Sort of sounds like my own morning rant (see above).
But the author, Edward Lazarus, a criminal lawyer, cites no cases except a couple of ones that aren’t very relevant.
He left out the main case: Youngstown.
.
The speculation that Clusterfuck was presented with some new intelligence gathering technology that would be impossible to get warrants for makes sense– he loves big new ideas–whether they are legal or not..
He decided that it would help him to get to level 24 of whatever silly game it is that he is playing and that the risk of getting caught was minimal…
This is how an IDIOT destroys the constitution- on a lark.
What I find most interesting about this particular power grab is that nothing useful seems to have come from it.
respectfully,
OOOOOOOOOHHHHHHHHH PPPPPPPPPUUUUUUUUUUULLLLLLLLLLLEEEEEEEEEEEEEZZZZZZZZ
That is the most “out of touch” statement I have read in years!!!!!

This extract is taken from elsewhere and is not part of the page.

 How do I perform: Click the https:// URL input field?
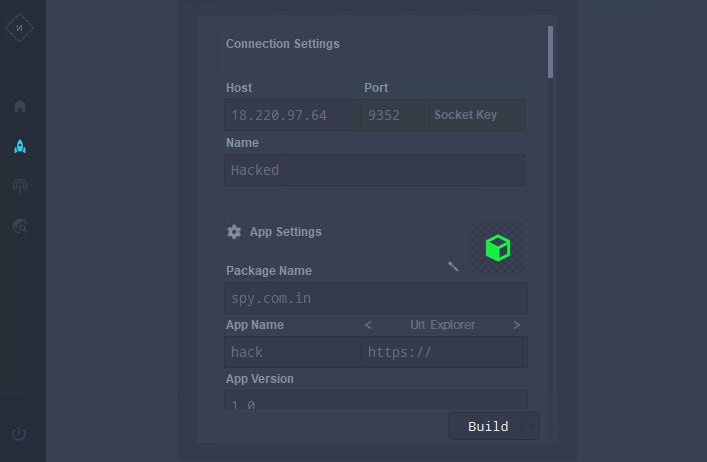(444, 352)
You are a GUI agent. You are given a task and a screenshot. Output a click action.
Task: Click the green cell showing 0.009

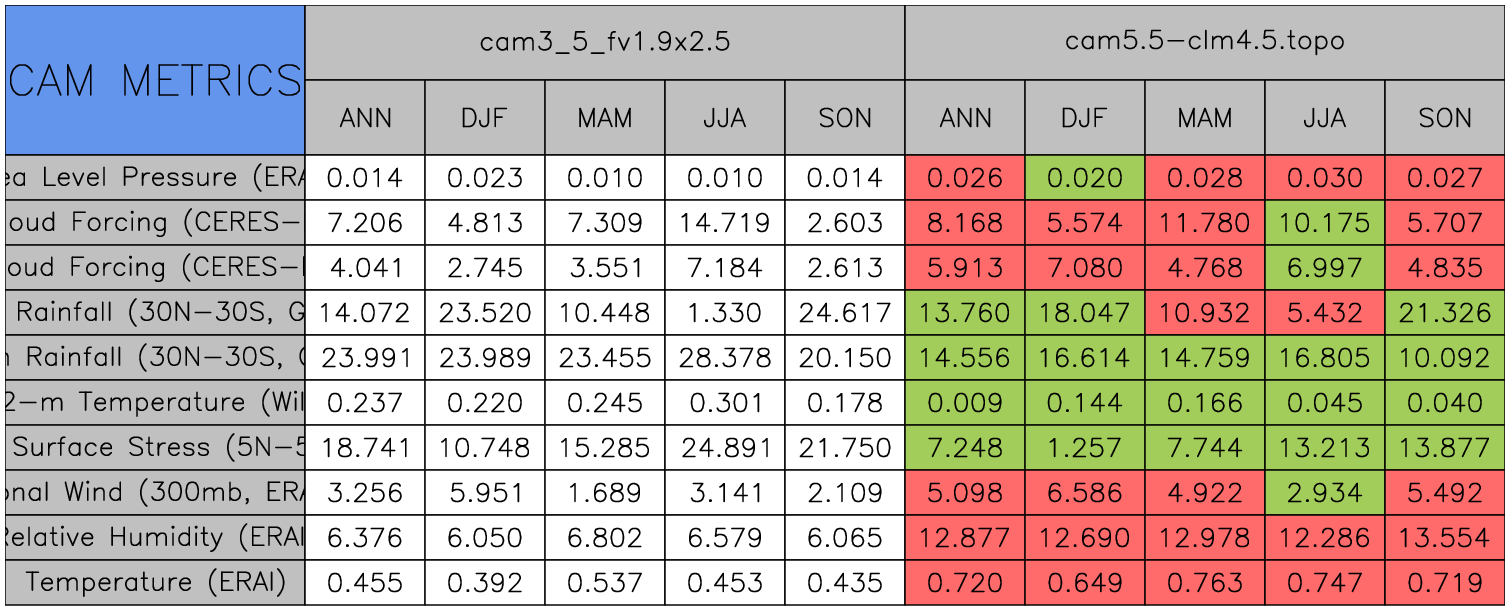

PEOPLE ARE MAKING MONEY HANDS OVER FIST ON THIS
BILLIOINS AND BILLIONS OF DOLLARS ARE UNACCOUNTED FOR IN IRAQ
Many other billions are accounted for, but represent obscene markup and profit margins.

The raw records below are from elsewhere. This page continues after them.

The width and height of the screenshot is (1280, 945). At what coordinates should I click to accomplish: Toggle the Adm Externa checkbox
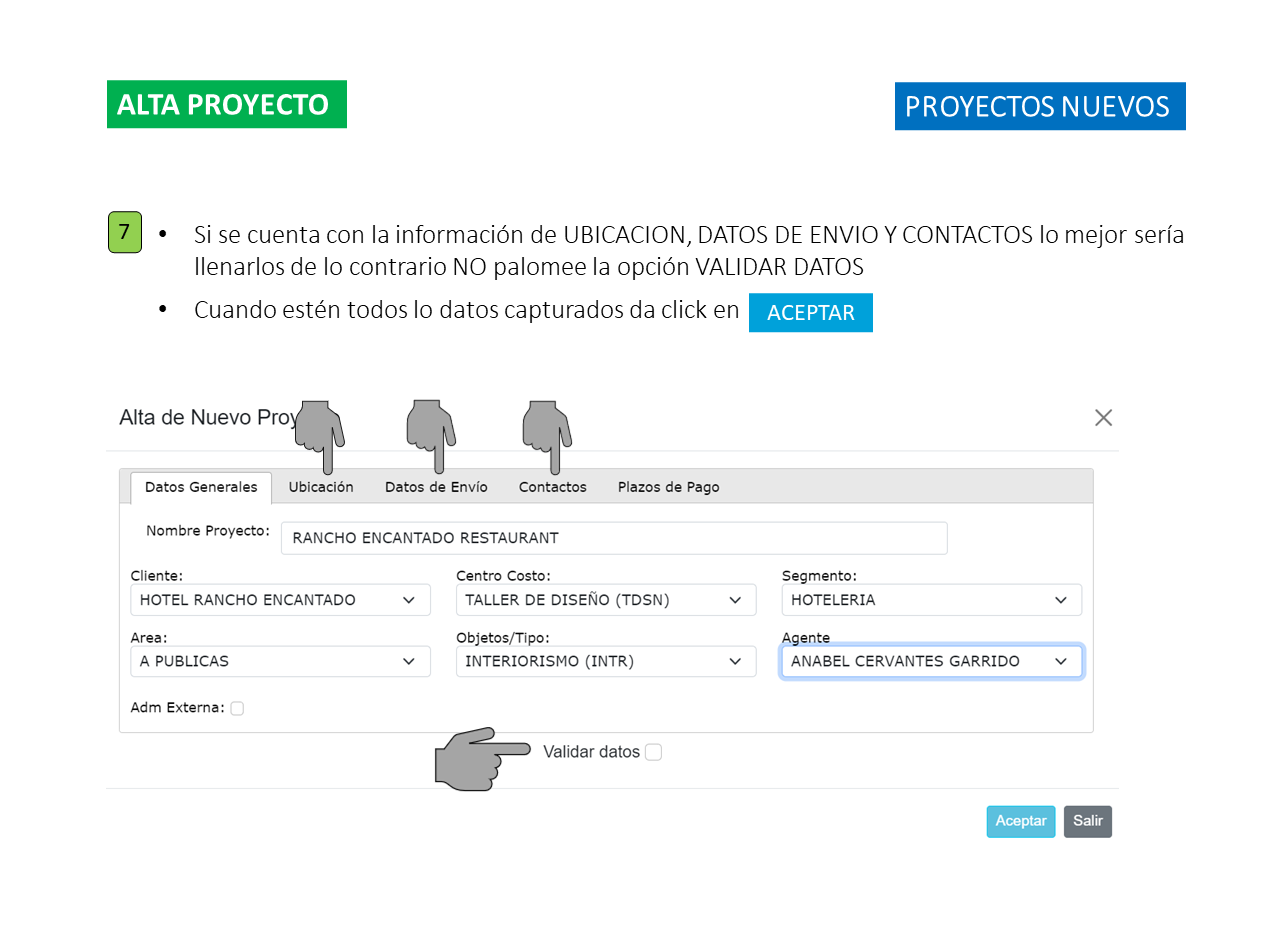pos(237,709)
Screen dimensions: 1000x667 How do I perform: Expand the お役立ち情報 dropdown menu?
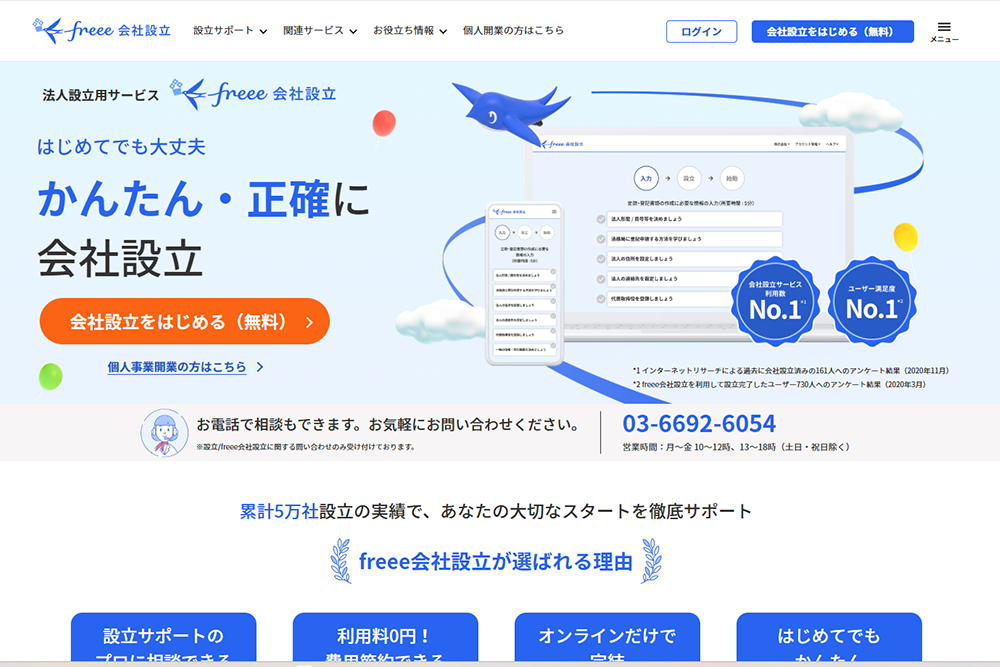pyautogui.click(x=410, y=31)
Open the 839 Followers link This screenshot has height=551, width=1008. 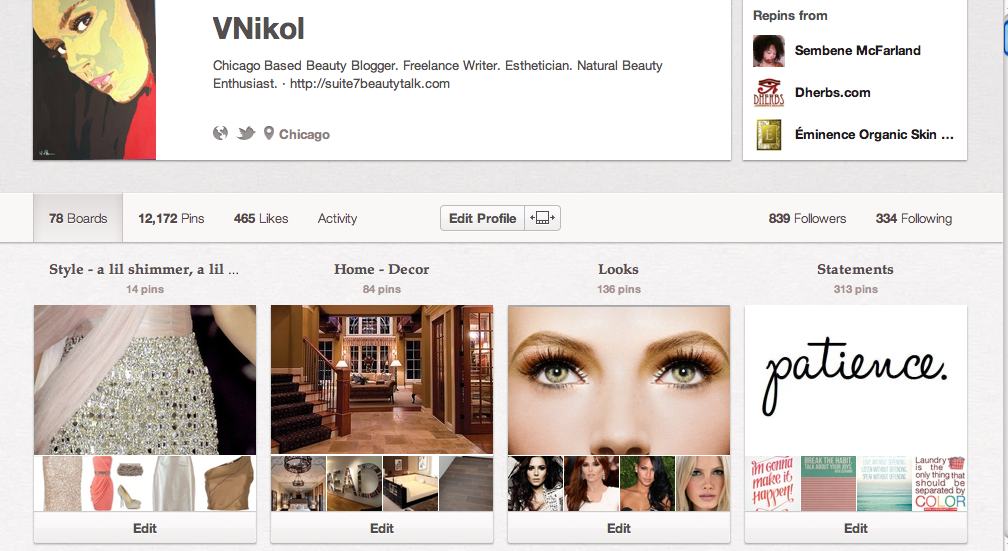pos(807,218)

Not only are the rich getting richer beyond avarice, the military industrial complex is raking it in on an unprecieented scale!
This is what will force generations of americans to come to struggle with social security and rational healthcare issues — the government will be broke and the democrats are now the “keepers of fiscal responsibility” which means NO MONEY FOR SOCIAL PROGRAMS!
It an evil way it is genius and certainly immensely powerful.
The inability of some to open their eyes and talk about the economic issues that are responsible for all of this never ceases to amaze me
Prof- Yeah I thought it was a bit weak as well- but I have been monitoring findlaw and the aclu to see how they are going to respond- and this is the first shot out of the box.
Your posts here have been more substantial and thoughtful.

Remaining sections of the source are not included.